The mainstream media has all but completely abandoned covering labor and the working class, which underscores why it is so important to support independent media like Rick’s show.
The foremost industry trade journal, Talkers Magazine, recognized The Rick Smith Show as one of the 100 most influential shows in the nation.

When Jimmy Hoffa negotiated the National Master Freight Agreement in 1964, it was arguably the most logistically impossible labor negotiation of all time. Not just because he represented 400,000 workers, but because the average sized workforce consisted of only 25 people, necessitating that the agreement leveraged 16,000 independent employers to sign on. When they did, those companies increased wages and benefits for nearly one percent of the U.S. workforce. At the time, Pennsylvania Congressman Elmer Holland described Hoffa’s achievement, “Jimmy Hoffa has put more bread and butter on the tables for American kids than all his detractors put together.”

Years before Hoffa’s most crowning achievement, he sensed that organizing massive numbers of workers and employers would require unified political will. He believed success would come – not just through worker organizing – but by battling disinformation and ignorance. In 1959, the determined labor boss created the Democratic, Republican, Independent Voter Education (DRIVE) project. Hoffa knew that throughout history, the monied interest would spend big to silence the little guy. DRIVE focused funding on education and political action for those considered too small to be heard.

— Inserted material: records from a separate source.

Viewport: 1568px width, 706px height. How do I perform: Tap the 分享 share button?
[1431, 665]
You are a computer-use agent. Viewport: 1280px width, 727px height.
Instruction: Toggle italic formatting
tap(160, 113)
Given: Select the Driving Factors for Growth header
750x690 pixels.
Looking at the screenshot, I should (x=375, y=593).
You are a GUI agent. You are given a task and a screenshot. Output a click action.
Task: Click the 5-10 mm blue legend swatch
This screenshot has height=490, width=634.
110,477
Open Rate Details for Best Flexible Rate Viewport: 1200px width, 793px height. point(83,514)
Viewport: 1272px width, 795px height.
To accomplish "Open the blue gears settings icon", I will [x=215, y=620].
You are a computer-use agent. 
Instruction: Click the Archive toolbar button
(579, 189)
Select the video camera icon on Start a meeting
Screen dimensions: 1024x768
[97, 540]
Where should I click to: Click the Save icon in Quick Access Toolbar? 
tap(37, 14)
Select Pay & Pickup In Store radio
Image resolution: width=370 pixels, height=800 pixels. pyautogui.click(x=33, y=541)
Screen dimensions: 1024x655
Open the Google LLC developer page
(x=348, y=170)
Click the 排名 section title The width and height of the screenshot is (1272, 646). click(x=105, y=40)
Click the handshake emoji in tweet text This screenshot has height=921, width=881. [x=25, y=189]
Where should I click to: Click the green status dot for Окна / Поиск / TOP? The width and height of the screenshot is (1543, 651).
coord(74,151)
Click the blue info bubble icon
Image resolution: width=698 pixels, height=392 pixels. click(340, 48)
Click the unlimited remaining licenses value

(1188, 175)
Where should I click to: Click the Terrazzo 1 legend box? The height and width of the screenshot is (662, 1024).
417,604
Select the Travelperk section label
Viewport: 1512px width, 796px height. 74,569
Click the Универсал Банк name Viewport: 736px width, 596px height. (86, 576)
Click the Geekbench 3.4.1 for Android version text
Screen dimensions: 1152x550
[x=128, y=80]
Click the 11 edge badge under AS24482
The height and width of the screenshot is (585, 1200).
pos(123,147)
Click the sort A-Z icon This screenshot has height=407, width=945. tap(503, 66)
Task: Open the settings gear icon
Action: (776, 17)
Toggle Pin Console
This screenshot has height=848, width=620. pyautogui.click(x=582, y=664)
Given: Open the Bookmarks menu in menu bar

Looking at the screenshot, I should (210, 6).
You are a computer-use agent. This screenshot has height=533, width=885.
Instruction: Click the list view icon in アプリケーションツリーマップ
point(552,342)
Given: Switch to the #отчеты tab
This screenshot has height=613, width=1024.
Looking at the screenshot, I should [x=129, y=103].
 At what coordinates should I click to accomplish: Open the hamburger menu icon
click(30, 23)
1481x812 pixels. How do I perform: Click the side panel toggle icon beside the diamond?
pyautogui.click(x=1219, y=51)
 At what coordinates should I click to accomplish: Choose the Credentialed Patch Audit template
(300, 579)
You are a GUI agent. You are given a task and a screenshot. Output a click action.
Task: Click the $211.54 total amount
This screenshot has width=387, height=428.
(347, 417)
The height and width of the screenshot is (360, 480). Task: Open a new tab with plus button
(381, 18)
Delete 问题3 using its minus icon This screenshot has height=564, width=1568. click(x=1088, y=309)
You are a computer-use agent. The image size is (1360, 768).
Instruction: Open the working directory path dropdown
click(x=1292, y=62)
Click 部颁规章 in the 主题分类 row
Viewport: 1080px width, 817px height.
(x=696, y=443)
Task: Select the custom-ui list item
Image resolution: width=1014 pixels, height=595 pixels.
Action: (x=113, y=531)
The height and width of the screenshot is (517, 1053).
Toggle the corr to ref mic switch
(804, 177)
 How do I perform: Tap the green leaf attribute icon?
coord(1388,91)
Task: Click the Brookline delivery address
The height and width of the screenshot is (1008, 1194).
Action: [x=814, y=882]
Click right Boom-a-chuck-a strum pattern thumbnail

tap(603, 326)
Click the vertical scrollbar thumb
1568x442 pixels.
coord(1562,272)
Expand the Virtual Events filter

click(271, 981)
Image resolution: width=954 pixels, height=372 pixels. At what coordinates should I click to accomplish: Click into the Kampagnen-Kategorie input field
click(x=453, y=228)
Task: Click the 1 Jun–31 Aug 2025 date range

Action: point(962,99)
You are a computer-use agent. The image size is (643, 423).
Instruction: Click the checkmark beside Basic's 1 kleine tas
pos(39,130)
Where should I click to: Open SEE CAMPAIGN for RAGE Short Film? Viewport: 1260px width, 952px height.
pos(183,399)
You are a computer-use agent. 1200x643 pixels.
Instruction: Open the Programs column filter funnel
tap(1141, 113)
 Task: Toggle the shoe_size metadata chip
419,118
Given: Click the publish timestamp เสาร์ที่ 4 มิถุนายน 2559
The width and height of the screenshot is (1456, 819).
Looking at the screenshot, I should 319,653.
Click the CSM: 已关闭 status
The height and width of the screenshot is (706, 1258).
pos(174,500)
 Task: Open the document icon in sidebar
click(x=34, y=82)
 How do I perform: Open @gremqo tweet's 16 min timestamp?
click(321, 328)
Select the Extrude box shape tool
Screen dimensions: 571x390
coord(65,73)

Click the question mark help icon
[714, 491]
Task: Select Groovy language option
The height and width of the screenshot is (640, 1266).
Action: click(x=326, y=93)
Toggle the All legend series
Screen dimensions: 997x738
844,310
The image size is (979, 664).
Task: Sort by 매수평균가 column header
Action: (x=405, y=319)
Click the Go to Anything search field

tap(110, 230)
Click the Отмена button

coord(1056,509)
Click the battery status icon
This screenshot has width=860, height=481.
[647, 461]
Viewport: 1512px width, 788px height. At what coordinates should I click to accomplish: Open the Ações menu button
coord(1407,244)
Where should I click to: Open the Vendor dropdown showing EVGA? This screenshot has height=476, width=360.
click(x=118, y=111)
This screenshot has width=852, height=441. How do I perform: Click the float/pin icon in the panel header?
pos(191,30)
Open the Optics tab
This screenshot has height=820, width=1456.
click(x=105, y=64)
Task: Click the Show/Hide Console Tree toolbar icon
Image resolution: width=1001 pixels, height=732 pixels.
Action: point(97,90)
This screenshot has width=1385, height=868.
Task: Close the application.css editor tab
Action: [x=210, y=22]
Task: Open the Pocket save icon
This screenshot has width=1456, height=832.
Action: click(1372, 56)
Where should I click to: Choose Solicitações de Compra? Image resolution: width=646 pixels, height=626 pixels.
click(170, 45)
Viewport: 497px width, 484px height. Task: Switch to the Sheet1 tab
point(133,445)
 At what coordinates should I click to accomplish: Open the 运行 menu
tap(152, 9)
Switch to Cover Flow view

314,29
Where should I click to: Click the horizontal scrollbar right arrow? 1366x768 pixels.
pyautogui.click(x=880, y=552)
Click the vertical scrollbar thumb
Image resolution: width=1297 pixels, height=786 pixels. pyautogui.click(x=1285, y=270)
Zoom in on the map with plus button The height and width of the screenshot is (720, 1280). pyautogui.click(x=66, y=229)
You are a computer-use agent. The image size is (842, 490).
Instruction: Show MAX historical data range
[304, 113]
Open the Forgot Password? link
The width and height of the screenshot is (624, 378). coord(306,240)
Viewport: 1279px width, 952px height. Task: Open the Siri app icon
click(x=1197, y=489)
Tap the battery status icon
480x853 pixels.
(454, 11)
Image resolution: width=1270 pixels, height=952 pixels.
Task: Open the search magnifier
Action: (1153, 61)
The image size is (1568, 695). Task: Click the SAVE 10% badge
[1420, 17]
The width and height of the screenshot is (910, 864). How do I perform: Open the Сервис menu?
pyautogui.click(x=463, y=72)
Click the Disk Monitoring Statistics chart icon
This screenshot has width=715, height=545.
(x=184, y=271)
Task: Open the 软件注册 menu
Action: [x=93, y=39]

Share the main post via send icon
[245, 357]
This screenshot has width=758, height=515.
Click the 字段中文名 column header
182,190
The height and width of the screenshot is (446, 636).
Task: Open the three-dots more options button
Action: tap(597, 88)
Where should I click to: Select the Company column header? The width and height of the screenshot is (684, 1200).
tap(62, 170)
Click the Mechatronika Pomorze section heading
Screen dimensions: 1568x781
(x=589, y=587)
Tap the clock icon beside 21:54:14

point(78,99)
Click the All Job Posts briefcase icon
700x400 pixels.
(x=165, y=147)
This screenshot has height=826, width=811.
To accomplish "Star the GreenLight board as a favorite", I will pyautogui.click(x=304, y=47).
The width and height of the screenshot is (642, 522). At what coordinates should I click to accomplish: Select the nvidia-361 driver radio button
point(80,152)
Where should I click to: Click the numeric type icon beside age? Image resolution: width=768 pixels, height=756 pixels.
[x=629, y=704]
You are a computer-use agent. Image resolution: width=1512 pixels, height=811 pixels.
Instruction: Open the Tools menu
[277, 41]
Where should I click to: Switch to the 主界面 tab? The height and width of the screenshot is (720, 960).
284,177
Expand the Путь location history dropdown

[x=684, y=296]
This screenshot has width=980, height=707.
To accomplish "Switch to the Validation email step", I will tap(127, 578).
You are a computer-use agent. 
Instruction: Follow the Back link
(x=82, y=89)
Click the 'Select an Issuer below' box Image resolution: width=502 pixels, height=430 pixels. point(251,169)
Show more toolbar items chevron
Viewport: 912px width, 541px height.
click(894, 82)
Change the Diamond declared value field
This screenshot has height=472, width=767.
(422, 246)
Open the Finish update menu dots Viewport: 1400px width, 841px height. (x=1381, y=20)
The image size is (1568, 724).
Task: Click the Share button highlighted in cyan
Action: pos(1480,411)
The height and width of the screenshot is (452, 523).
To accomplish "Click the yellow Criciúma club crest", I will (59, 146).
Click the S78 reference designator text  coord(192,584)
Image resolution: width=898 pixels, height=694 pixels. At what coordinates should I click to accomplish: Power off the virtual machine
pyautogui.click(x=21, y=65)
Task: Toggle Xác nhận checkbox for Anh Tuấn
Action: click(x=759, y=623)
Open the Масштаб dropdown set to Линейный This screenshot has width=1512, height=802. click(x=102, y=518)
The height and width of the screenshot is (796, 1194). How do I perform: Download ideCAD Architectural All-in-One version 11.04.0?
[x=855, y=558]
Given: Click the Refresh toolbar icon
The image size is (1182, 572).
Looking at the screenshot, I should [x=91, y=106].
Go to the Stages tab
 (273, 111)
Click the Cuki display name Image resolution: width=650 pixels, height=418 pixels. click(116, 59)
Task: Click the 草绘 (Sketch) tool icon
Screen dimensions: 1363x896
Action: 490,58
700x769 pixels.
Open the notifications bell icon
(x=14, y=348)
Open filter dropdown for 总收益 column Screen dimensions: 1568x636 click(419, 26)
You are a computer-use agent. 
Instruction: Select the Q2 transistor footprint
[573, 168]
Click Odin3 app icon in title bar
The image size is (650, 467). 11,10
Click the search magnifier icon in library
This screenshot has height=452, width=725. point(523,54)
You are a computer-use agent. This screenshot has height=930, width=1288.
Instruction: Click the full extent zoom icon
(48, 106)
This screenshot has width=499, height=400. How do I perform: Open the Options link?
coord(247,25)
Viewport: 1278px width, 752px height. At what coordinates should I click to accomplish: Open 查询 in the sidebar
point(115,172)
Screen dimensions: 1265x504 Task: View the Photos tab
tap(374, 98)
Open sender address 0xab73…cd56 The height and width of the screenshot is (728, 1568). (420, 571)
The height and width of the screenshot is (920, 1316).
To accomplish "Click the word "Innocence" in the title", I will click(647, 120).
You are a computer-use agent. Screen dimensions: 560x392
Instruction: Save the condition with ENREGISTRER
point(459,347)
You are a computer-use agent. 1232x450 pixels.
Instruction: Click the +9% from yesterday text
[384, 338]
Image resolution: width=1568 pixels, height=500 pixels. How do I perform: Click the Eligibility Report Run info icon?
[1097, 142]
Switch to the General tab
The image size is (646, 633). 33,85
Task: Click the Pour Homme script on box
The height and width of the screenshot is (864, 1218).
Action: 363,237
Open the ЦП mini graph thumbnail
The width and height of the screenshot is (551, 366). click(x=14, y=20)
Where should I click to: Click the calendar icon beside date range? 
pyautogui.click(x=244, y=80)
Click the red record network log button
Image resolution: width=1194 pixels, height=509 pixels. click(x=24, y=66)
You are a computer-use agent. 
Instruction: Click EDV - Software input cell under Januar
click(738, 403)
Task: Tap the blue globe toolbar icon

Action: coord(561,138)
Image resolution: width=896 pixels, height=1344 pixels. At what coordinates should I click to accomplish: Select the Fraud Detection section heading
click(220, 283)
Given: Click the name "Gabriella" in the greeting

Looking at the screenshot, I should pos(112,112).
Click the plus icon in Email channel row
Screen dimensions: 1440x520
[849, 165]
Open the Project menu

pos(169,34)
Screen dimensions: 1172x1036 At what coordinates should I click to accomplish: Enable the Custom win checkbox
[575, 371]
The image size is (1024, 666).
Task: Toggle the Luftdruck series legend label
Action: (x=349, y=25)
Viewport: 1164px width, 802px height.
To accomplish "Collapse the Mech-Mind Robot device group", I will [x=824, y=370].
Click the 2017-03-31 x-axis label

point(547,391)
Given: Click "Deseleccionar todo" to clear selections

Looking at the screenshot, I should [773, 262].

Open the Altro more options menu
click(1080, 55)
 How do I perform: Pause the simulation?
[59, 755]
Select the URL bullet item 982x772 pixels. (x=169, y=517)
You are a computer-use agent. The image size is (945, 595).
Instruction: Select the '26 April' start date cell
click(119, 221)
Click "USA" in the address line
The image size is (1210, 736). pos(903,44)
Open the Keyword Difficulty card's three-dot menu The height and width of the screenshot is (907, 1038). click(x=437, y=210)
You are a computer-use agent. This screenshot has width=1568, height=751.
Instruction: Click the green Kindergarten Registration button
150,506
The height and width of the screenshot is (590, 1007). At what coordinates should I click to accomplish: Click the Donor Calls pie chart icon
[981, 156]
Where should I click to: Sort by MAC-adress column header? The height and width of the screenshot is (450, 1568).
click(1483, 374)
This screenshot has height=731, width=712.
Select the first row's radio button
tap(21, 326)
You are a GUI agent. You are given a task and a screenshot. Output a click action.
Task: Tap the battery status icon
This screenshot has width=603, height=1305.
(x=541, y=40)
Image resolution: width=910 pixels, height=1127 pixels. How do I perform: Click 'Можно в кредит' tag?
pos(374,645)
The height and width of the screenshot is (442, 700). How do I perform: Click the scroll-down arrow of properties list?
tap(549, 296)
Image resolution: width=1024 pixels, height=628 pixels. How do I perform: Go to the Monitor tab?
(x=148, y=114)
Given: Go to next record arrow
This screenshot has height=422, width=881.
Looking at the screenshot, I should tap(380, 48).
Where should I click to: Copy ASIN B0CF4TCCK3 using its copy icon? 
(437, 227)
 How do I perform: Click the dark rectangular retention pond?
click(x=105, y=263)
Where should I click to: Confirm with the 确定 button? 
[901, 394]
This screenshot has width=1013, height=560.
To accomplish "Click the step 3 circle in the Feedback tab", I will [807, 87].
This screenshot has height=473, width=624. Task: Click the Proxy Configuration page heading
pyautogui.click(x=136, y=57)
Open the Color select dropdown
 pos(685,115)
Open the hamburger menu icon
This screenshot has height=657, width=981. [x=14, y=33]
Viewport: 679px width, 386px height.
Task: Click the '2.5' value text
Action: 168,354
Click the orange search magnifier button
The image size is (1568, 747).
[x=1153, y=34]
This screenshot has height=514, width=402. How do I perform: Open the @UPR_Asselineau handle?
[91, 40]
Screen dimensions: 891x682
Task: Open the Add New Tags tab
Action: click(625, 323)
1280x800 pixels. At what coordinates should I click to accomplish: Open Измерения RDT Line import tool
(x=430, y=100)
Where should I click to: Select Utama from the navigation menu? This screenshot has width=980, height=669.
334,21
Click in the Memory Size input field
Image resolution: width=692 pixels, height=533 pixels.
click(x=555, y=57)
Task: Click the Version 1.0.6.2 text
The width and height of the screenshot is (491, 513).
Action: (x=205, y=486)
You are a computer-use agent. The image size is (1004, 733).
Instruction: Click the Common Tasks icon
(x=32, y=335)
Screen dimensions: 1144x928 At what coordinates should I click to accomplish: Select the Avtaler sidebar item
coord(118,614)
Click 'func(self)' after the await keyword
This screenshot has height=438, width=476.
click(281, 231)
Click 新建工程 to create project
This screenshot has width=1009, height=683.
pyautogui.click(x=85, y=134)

Fast forward 45 years to a political climate when teamsters, and millions of other Americans, climbed into vehicles with the radios tuned to nationally syndicated corporate shill, Rush Limbaugh. The failed sports announcer produced a steady stream of union-busting anti-worker propaganda that would make the violent Pinkerton National Detective Agency green with envy. Hellbent on division, for decades Limbaugh provided daily commentary mimicking the sentiments expressed a century earlier by railroad magnate, Jay Gould, “I could hire one half the working class to kill the other half.”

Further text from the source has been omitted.